__Dataset__

———

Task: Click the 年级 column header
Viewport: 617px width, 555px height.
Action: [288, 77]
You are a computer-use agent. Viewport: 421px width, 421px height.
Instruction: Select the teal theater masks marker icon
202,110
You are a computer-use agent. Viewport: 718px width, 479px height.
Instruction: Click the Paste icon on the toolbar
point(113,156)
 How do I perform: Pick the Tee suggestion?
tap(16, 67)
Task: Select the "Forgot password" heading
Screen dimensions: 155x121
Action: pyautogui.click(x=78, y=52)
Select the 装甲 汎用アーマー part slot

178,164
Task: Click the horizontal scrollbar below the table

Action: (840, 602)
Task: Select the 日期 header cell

———

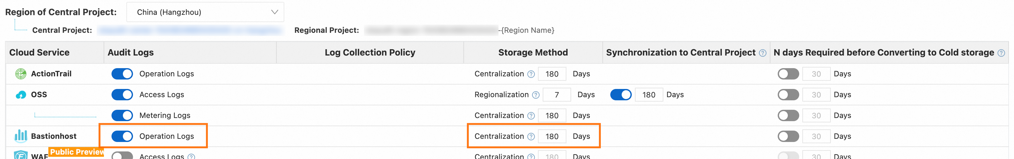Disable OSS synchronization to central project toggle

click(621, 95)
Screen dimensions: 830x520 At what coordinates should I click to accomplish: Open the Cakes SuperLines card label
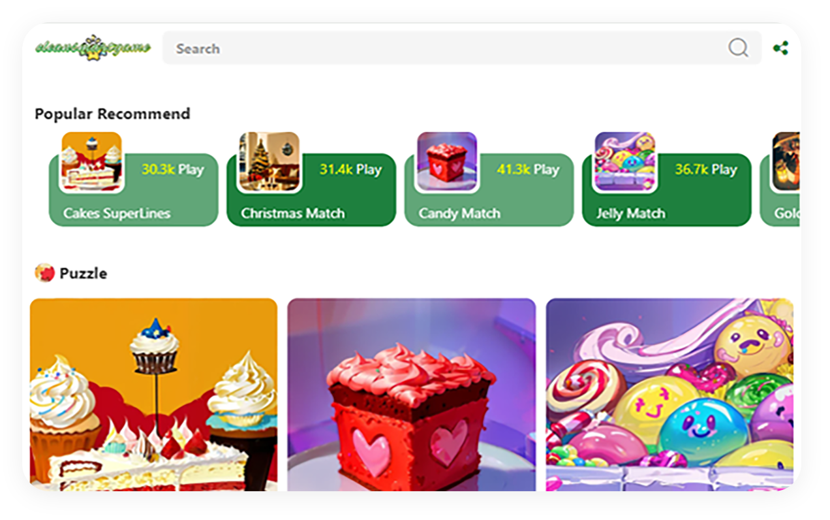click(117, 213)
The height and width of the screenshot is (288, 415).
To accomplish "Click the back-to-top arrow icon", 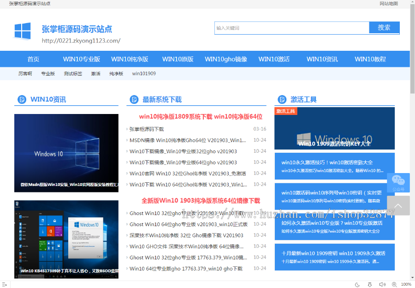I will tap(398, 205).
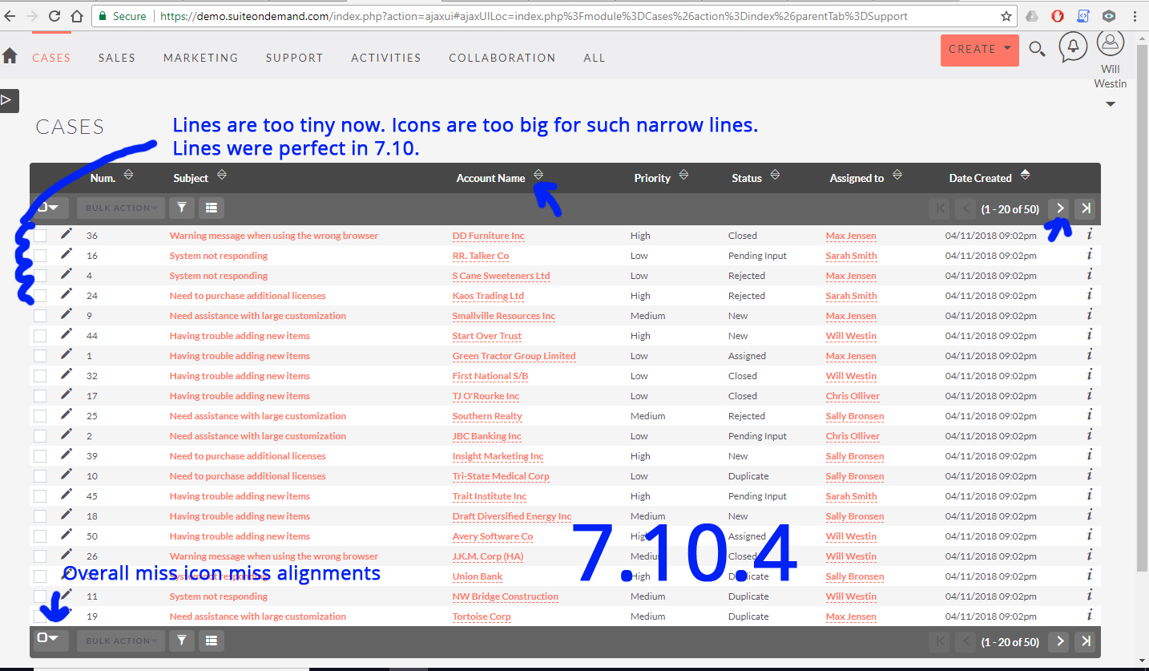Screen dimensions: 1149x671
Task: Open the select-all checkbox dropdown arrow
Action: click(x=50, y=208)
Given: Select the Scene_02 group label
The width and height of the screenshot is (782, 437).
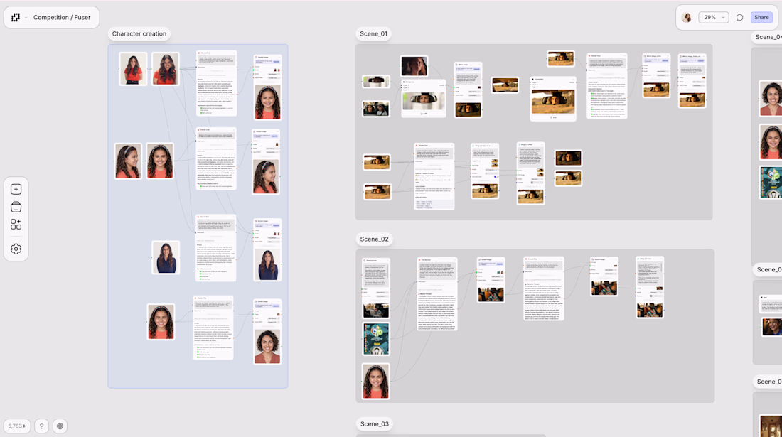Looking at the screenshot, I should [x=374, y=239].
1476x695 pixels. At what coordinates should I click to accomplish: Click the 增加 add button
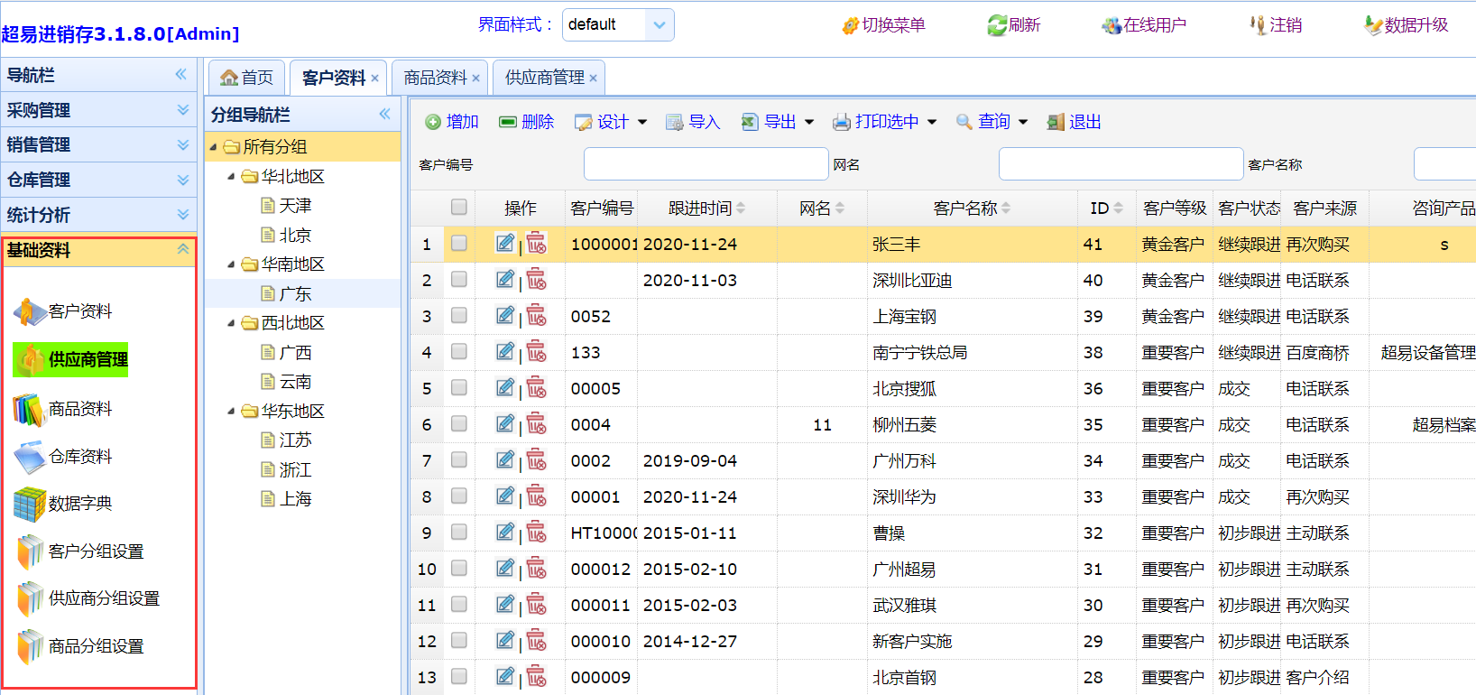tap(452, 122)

———

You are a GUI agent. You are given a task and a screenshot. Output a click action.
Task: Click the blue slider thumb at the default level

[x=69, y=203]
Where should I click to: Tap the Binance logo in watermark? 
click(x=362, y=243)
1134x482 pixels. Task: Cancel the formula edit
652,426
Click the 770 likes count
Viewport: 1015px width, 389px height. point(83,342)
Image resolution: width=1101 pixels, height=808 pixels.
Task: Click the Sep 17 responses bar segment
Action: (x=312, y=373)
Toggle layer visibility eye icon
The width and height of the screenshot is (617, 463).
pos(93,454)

———

__Exercise details__
Pull out the lines above in which the word "agent" appears.

__Answer to this problem__
You are a computer-use agent. Viewport: 421px width, 421px height.
You are a computer-use agent. Viewport: 718px width, 479px height.
You are a GUI agent. You are given a task and a screenshot. Output a click action.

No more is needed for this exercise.